Un rayon de soleil, juste lui entre deux nuages, juste là sur mon livre. Je savoure doucement les pages, les centaines de pages présentes dans une douzaine de bouquins, pour une quinzaine de jours de vacances. Ce poids totalement assumé dans ma valise sur le quai de la gare, mon sourire malgré l'effort pour me déplacer dans les escaliers des transports, mais là, allongée sur le sable dans la pente de la dune, je me complets dans cette océan de mots, avec cette lumière qui éclaire le chemin, qui suit mes voyages littéraires.
J'aime ce lieu, ces vagues changeantes au gré des marées, des dizaines d'années passées ici en toutes saisons, depuis mon enfance. Sans compter le nombre de fois, sans vraiment le savoir, je me retrouve un peu chez moi dans cet endroit, dans ce coin de verdure brute, lavé par les grandes marées, par le vent fort et par les fines brises.
Je suis venue ici, enfant, si souvent avec mes parents, eux si jeunes, j'ai retrouvée les photos récemment en rangeant leur maison. Dans des albums aux pages collées, des photos en noir et blanc, des polaroids, les premières versions de la couleur, aujourd'hui délavées, nous tous, mes frères et ma soeur, quelques cousins aussi, sur cette plage, dans nos maillots de bain, courant vers la mer, revenant trempés mais pleins de joie. Des années d'insouciance, avec les grands-parents et leur grande maison, une grande pièce à vivre avec une table immense, une cuisine ouverte, spacieuse pour frotter les kilos de moules fraîchement pêchées. Là aussi un canapé pour noyer notre sommeil entre deux moments intenses. Châteaux de sable le matin, natation, jeux de ballon, cache-caches en revenant dans les pins, barbecue, petite sieste, retour à la mer pour d'autres sculptures géantes dans le sable, courir toujours, revenir pour manger un BN et un carré de chocolat Poulain, courir encore jusqu'au soir, dormir un peu dans les coussins avant le dîner.
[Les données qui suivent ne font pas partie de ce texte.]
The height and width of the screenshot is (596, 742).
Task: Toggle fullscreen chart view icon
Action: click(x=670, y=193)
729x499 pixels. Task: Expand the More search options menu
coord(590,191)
Sombrer profondément après pendant qu'ils jouaient à la belote, un jeu de grands. Ils nous portaient dans nos lits à l'étage. Le lendemain était un éternel recommencement avec la même énergie, les mêmes plaisirs pour dévorer cet air marin.
Tourner les pages, regarder un peu au-dessus de mes lunettes, les autres vacanciers vaquent à leurs diverses activités, le plus souvent ils passent, marchent vers le port, l'autre village.
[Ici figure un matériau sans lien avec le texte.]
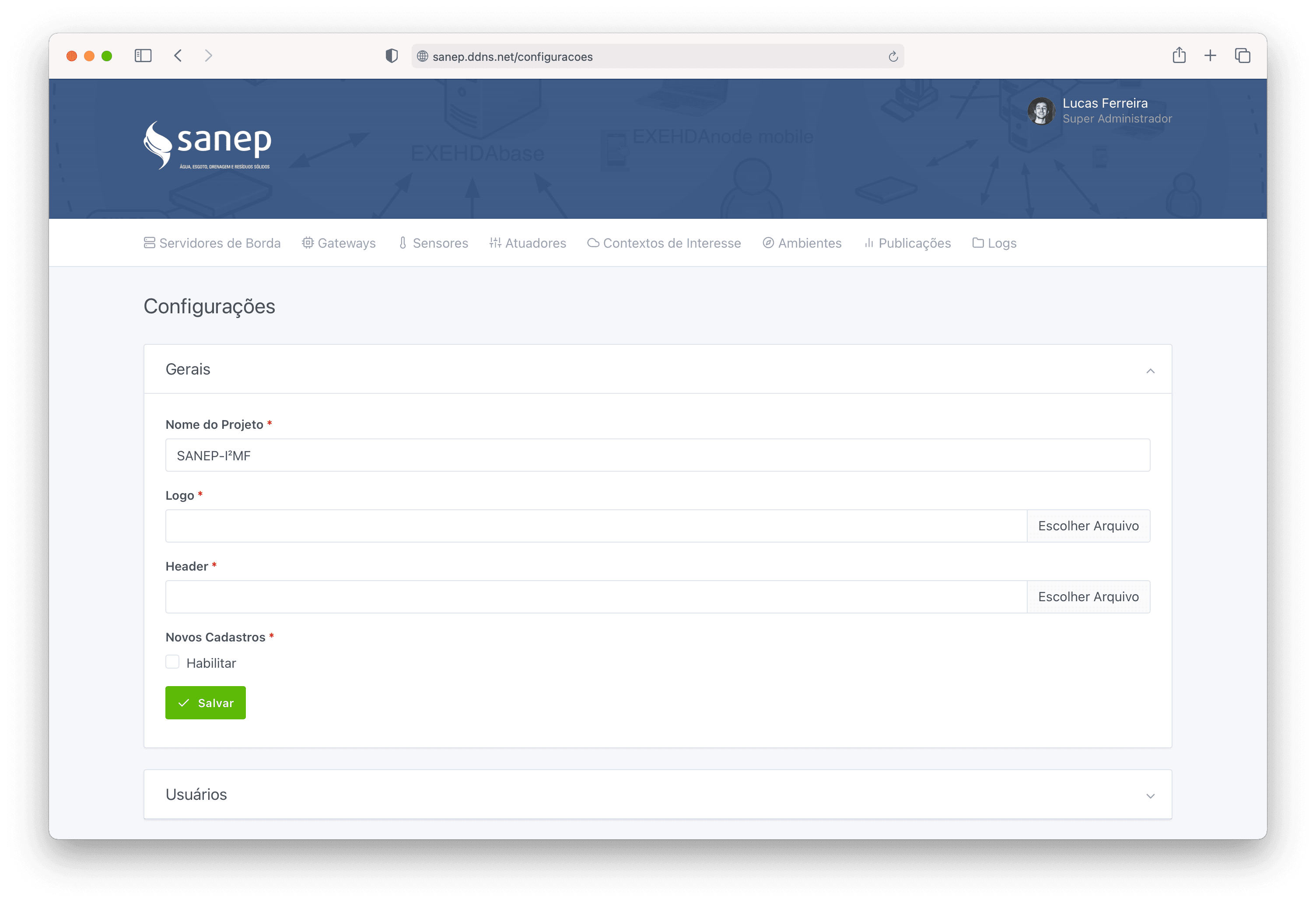
Task: Click Escolher Arquivo for Header
Action: (x=1088, y=596)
Alors je récupère mon paysage, mon bout de mer, rien que pour moi.
Les livres, je prends le temps de les parcourir et pourtant chaque jour, j'en repose un sur la pile des ouvrages lus. J'aime ce moment où ils vous prennent, vous tiennent, ne vous lâchent plus. Je suis la lectrice captive des romans, du voyage intérieur dans ce décor de grand extérieur. Je voyage en panoramique, totalement accaparée. Je lis, je m'arrête, je regarde ici et là, je me couvre d'un chapeau quand le soleil donne trop de sa superbe. Je reprends, je plonge à nouveau, je suis à nouveau kidnappée pour quelques heures.
Parfois même je m'endors, mais le vent d'une nouvelle marée sait toujours me réveiller. Le jour décline, la nuit tombe, je rentre dans la vaste maison vide, le canapé est toujours là. Fatigué par les années, je m'allonge et je tourne les dernières pages, l'épilogue d'une journée de vacances. Un autre livre après le repas, dans le lit, la tête dans les étoiles, pour rêver les prochaines pages, pour le réinventer avant demain.